Source material
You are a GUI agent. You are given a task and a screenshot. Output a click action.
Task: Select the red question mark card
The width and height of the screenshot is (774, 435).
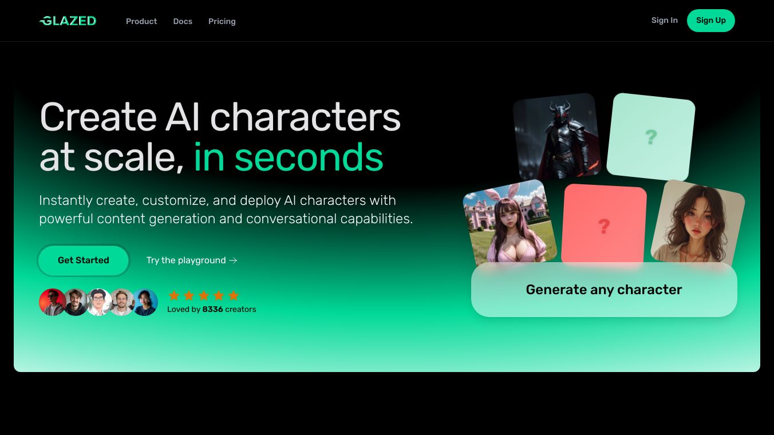(604, 226)
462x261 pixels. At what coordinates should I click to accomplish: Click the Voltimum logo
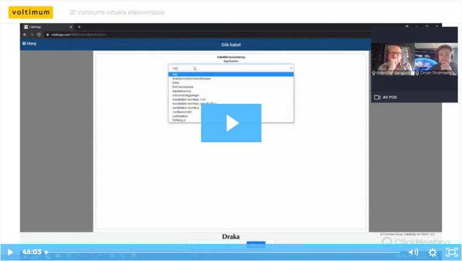click(31, 12)
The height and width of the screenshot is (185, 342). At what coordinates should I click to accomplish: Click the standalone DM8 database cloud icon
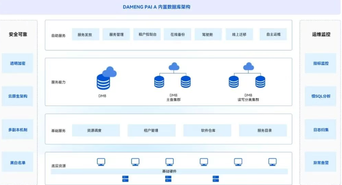coord(106,78)
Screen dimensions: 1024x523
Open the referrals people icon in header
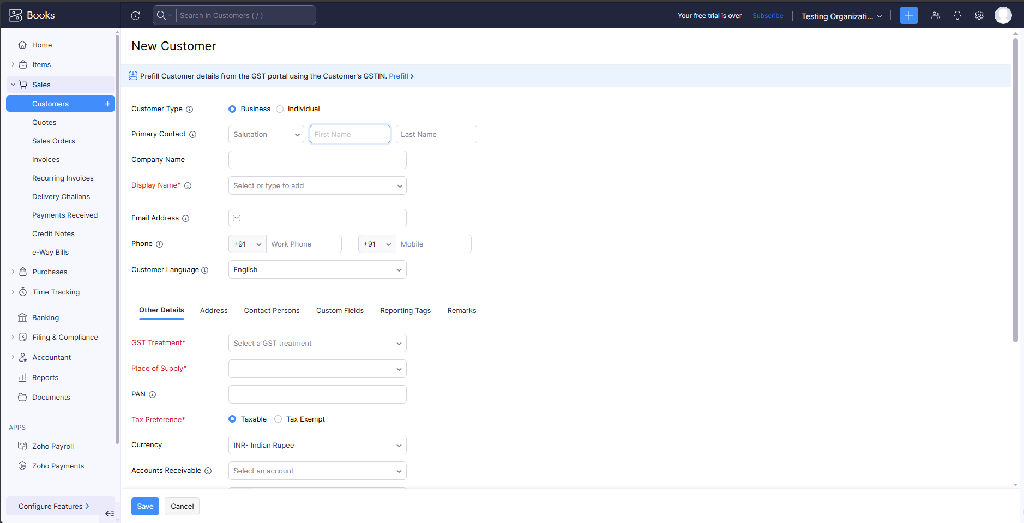pyautogui.click(x=936, y=15)
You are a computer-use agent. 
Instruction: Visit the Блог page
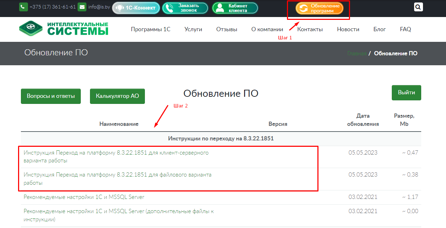click(x=379, y=29)
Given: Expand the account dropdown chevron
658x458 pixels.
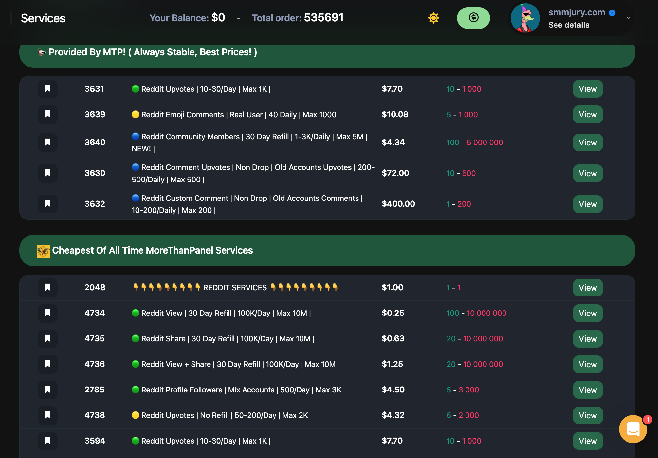Looking at the screenshot, I should [x=628, y=18].
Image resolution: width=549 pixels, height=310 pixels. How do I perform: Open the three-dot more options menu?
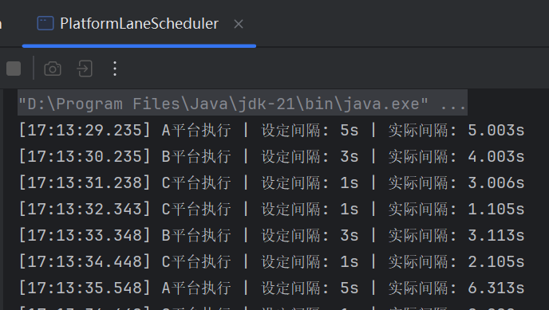click(115, 69)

Task
Restate the listing word for word. Pictures do not belong in the copy.

Exercise output
You are a GUI agent. You are given a task and a screenshot. Output a click action.
Task: Select the red question mark card
The width and height of the screenshot is (774, 435).
(604, 226)
462x261 pixels. At what coordinates should I click to accomplish: Click the Voltimum logo
click(31, 12)
The height and width of the screenshot is (185, 342). At what coordinates should I click to accomplish: Click the standalone DM8 database cloud icon
coord(106,78)
Screen dimensions: 1024x523
Open the referrals people icon in header
pyautogui.click(x=936, y=15)
You are a computer-use agent. 
Instruction: Visit the Блог page
click(x=379, y=29)
Given: Expand the account dropdown chevron
658x458 pixels.
Looking at the screenshot, I should [x=628, y=18].
Image resolution: width=549 pixels, height=310 pixels. How do I perform: Open the three-dot more options menu?
click(115, 69)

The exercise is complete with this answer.